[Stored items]
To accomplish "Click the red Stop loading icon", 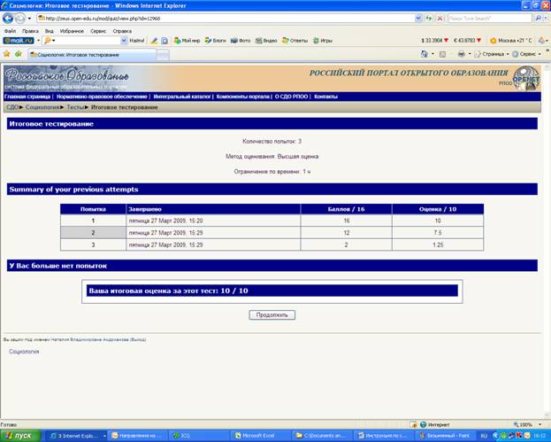I will pyautogui.click(x=440, y=19).
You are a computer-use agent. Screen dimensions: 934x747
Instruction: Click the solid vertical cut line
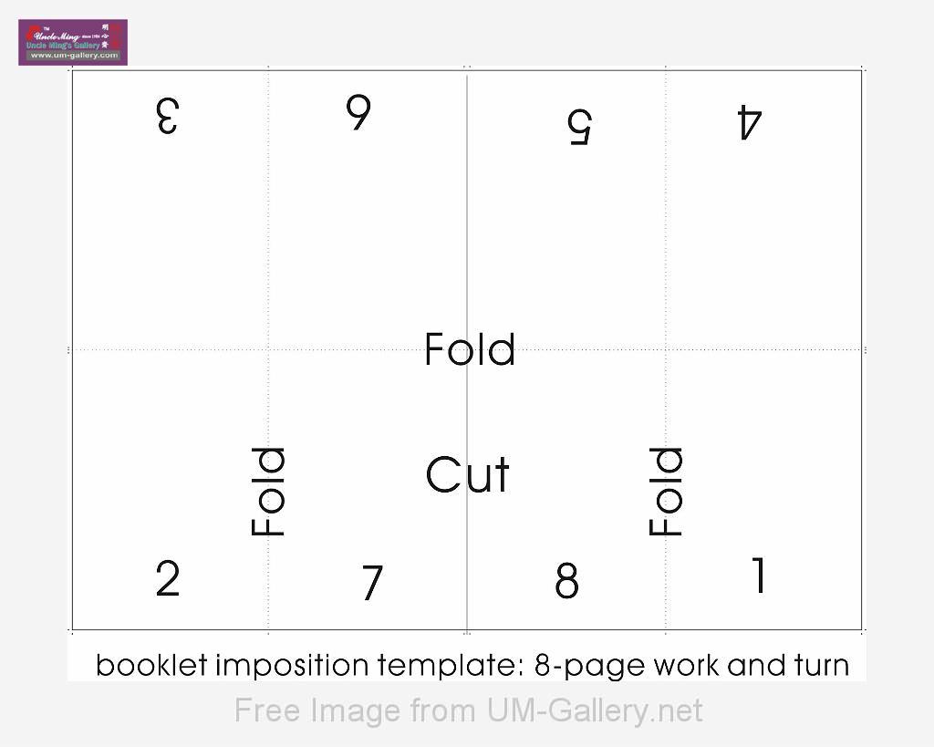click(467, 228)
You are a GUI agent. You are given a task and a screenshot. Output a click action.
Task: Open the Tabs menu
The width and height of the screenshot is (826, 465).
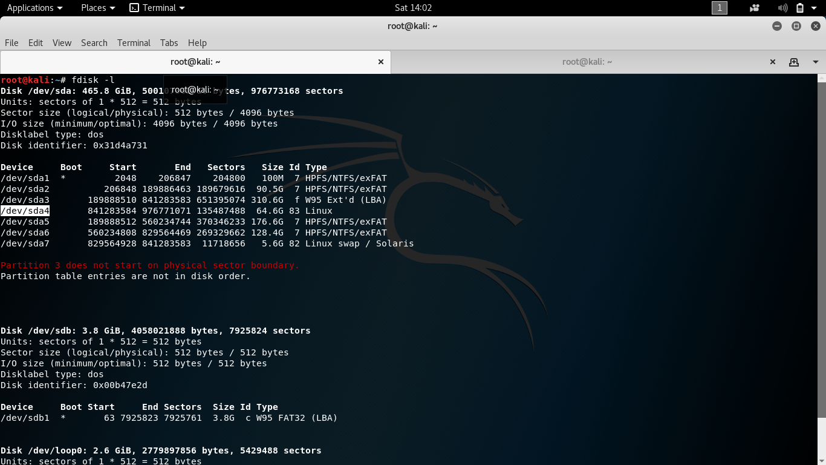click(x=169, y=43)
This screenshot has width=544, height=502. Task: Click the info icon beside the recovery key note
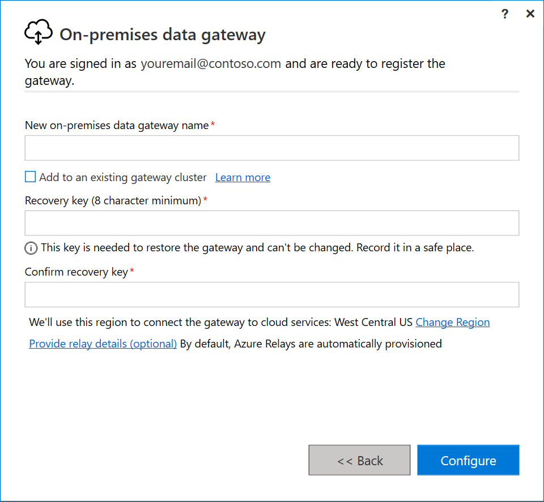(x=31, y=248)
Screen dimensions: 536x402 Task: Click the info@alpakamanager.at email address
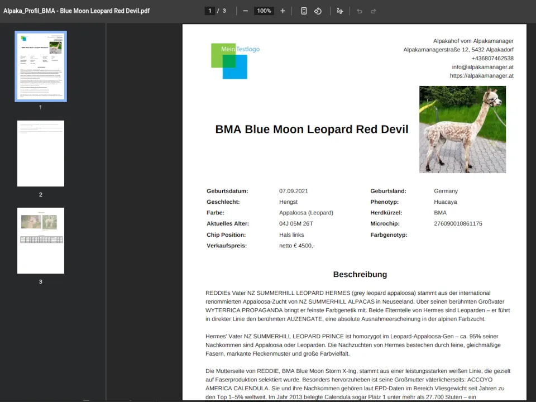click(482, 67)
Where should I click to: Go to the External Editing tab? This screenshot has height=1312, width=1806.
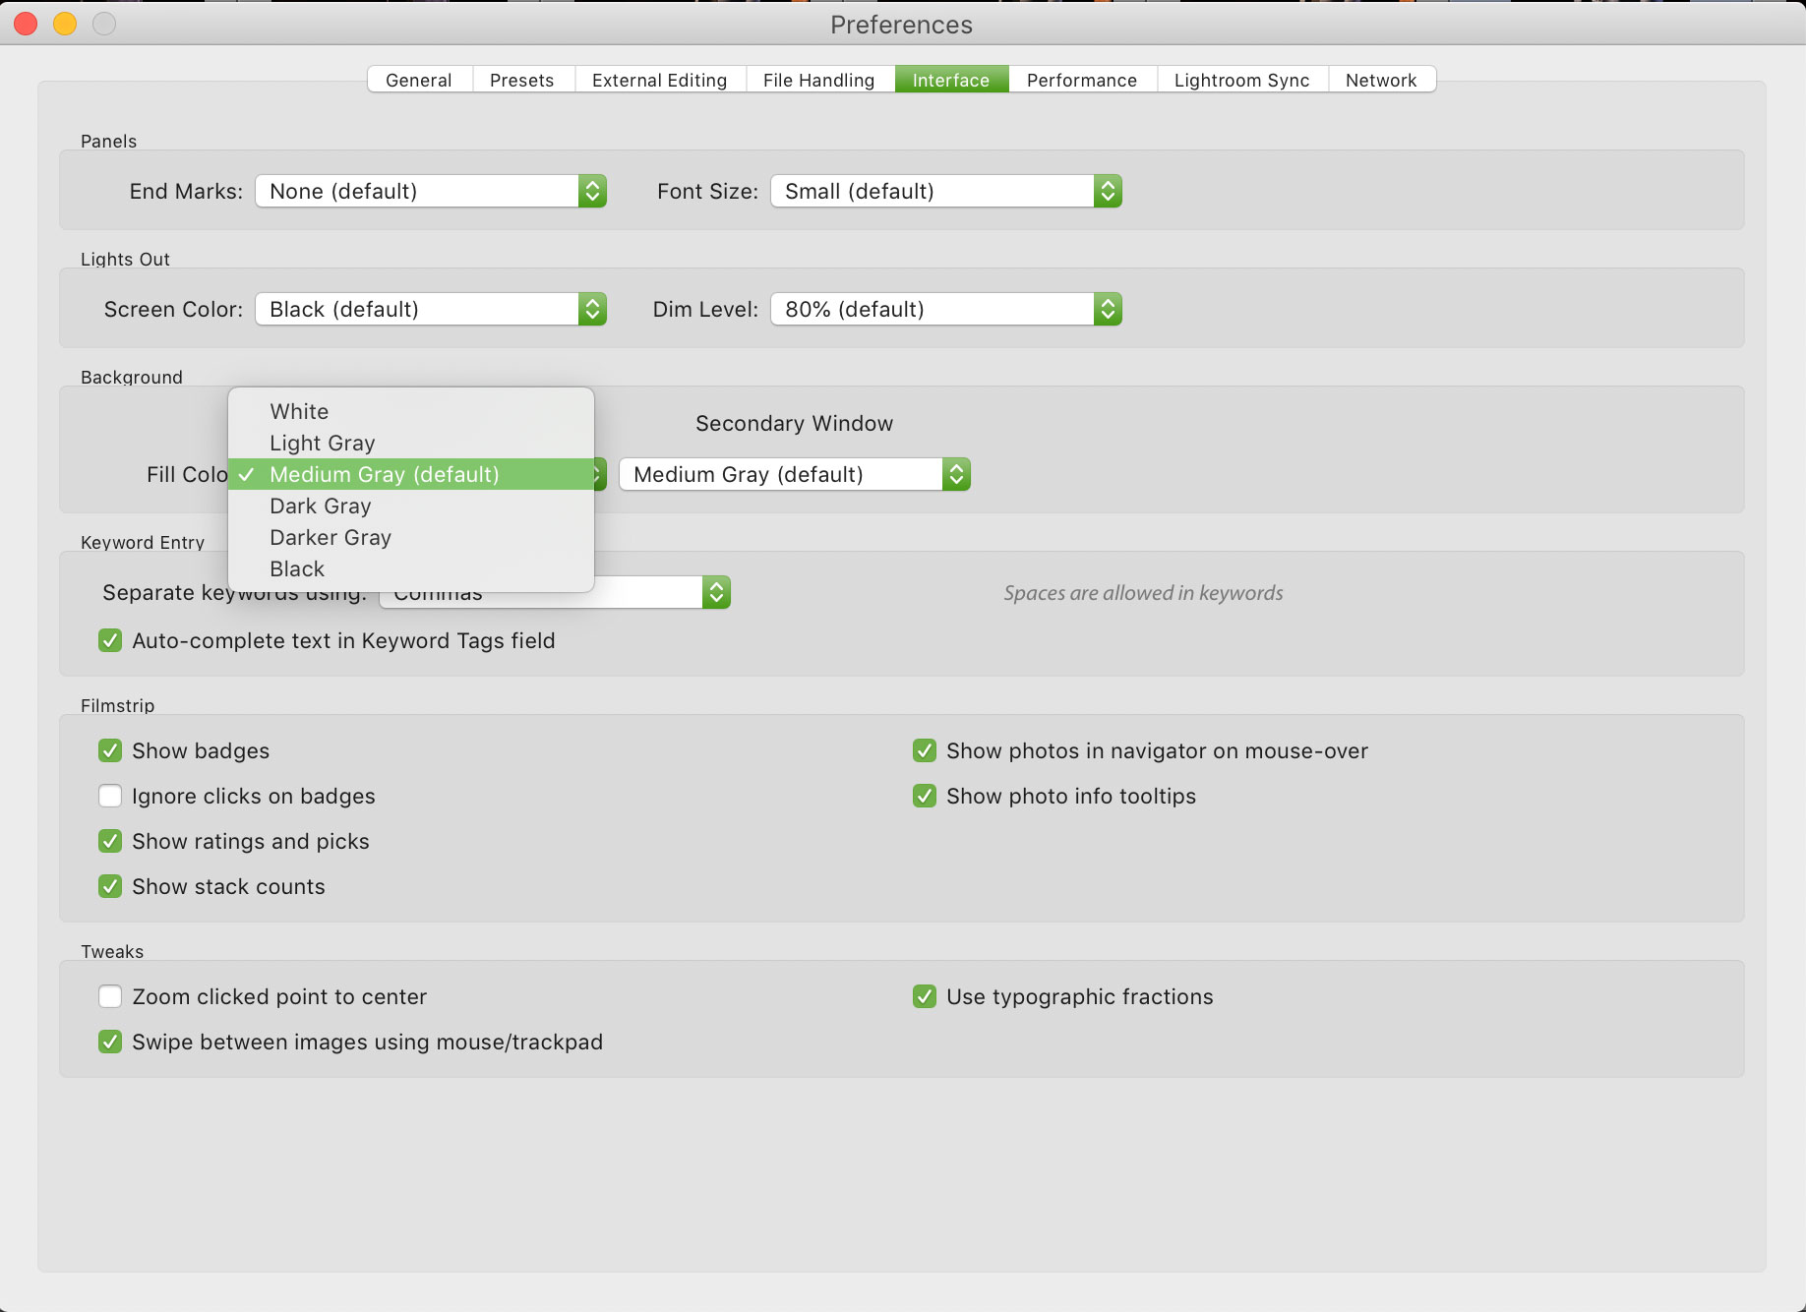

> _Exercise objective_: Output exactly the lines from the line containing "Instruction: Click the" through the last line of the records, both included, and leave out every picture.

> _Task response_:
Instruction: Click the solid vertical cut line
click(467, 228)
You are a GUI agent. You are given a task and a screenshot. Output a click action.
Task: Open the Tabs menu
The width and height of the screenshot is (826, 465).
click(x=169, y=43)
This screenshot has width=544, height=502. Task: Click the info icon beside the recovery key note
(x=31, y=248)
Screen dimensions: 536x402 Task: Click the info@alpakamanager.at email address
click(482, 67)
Where should I click to: Go to the External Editing tab? This screenshot has height=1312, width=1806.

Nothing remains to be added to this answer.